У Мии задрожали руки.
Высохший бурый налет покрывал чашку изнутри, собираясь на тонких стенках змеиными язычками. Остатки кофейной гущи присохли ко дну, превратившись в мелкие черные катышки. Возле самого ободка, там, где губы Эштона прикасались к чашке, застыла потрескавшаяся половина коричневого поцелуя.
Шум воды наложился на звук разбившегося об пол фарфора. Мия едва успела наклониться, и ее вырвало прямо в раковину.
С рассветом она уже стояла на перроне. Пневмопоезд до Шоу-центра подошел на несколько минут раньше расписания. Мия вошла в вагон и села по ходу движения, с облегчением чувствуя, как пустая кухня с осколками чашки, которые она так и не смогла убрать с пола, остается позади и даже как будто в прошлом. Вернуться туда после работы было немыслимо. Щурясь на встающее из-за небоскребов солнце, Мия представляла, как выходит из поезда на 29 этаже Амальгамы, подходит к самому краю платформы и смотрит вниз…
Пассажиров было немного: до утреннего часа пик оставалось еще минут сорок.
Выйдя на перрон, Мия остановилась перед сверкающей стеклянной спиралью, уходящей в небо. Пневмопоезд за ее спиной с тихим шипением тронулся и, быстро набирая скорость, умчался дальше.
Досчитав до трех, Мия повернулась и сделала шаг…
– Что-то забыла? – раздался сзади веселый хрипловатый голос, и Мия, вздрогнув, обернулась.

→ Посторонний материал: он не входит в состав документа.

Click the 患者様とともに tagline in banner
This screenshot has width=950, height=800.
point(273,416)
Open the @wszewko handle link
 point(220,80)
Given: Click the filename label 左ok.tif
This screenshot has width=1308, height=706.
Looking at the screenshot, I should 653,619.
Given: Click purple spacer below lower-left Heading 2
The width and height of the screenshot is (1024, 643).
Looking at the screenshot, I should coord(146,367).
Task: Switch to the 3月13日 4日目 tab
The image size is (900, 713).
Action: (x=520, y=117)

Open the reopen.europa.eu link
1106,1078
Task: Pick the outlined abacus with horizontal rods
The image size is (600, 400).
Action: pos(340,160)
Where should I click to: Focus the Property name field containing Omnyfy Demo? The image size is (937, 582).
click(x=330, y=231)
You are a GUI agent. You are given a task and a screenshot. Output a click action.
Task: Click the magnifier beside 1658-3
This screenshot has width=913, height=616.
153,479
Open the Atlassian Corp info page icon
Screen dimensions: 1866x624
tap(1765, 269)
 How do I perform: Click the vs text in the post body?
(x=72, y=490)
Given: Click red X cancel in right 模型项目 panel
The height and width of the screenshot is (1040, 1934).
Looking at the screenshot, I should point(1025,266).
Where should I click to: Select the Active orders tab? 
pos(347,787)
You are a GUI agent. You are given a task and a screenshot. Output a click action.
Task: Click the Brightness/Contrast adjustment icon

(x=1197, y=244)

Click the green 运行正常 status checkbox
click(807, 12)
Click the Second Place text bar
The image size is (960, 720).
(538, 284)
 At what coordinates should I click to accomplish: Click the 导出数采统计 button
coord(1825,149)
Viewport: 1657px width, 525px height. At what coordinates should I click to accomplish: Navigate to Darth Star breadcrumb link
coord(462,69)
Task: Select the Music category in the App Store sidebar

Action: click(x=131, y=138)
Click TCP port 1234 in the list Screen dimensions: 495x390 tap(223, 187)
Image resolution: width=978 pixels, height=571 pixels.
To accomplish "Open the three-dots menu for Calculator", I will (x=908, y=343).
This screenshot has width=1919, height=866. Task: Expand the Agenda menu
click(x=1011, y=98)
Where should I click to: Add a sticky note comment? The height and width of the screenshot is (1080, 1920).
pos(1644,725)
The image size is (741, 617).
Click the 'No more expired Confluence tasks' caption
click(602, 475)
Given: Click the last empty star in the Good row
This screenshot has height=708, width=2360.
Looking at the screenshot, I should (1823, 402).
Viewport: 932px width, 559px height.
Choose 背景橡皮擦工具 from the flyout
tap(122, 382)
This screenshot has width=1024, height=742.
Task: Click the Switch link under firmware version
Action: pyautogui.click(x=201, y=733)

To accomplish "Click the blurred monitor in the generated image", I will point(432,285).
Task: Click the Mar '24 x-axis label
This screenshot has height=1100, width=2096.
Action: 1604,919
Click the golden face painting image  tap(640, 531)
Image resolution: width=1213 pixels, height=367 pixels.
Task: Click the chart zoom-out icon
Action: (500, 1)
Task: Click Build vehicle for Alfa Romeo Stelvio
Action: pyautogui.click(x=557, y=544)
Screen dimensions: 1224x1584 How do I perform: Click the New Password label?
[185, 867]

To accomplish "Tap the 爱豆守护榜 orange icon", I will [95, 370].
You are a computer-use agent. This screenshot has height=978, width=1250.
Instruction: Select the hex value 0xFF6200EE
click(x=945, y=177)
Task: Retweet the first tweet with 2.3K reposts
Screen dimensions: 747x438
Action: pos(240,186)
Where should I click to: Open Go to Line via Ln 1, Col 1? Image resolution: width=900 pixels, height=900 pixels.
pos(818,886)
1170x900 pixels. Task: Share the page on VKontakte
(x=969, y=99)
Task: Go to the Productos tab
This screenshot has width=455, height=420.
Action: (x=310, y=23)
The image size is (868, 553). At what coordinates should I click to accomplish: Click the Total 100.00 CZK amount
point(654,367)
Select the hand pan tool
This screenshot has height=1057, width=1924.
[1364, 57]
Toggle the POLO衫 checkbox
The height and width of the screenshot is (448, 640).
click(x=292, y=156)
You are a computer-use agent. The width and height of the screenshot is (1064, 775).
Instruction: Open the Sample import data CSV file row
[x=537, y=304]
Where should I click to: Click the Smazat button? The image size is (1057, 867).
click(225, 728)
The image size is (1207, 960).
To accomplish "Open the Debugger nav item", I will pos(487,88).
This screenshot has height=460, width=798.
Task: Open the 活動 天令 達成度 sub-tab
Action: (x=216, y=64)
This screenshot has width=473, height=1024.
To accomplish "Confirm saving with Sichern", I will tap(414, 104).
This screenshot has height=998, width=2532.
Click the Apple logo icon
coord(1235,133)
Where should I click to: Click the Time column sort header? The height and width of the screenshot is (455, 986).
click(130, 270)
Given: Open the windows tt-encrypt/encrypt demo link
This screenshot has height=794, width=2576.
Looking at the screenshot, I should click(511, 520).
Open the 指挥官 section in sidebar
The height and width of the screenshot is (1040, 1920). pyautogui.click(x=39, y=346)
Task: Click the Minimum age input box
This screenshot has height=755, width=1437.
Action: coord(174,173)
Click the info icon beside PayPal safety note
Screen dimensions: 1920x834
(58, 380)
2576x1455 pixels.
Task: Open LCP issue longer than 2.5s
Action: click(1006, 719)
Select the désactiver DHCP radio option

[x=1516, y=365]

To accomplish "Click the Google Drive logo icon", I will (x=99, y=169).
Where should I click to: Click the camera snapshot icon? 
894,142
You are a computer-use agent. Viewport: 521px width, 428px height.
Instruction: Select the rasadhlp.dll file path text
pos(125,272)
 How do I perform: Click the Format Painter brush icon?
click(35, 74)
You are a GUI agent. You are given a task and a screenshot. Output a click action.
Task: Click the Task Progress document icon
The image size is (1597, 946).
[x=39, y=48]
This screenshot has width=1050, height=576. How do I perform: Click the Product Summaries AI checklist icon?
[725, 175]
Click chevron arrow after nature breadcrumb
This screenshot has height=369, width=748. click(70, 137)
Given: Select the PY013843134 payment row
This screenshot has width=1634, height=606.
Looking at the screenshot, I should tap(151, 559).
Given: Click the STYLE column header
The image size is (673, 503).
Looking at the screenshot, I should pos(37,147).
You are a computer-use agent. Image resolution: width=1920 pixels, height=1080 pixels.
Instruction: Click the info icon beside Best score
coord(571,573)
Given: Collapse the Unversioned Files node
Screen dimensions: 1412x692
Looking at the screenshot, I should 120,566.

На перроне стоял Гатто с неизменным одноразовым стаканчиком в руке. Между пальцами, постепенно сползая вниз, блестел сгусток бежевой пенки.
– Я думал, родственникам после Переноса положен недельный отпуск, – сказал он, глядя на нее с неожиданным любопытством. – Тем более что все дополнительные финалы уже прошли.
– Работа же на этом не кончилась, – Мия зябко поежилась: взгляд у Гатто был слишком внимательным для светского трепа коллег на перроне.
– Да уж, – согласился он, всё еще глядя на нее. – В каком-то смысле ее стало даже больше.
Мия пожала плечами и растерянно улыбнулась. Порыв ветра от приближающегося пневмопоезда бросил волосы ей в лицо.
– Пойдем, – сказал Гатто, перехватывая стаканчик липкими пальцами. – А то в лифтах сейчас будет столпотворение.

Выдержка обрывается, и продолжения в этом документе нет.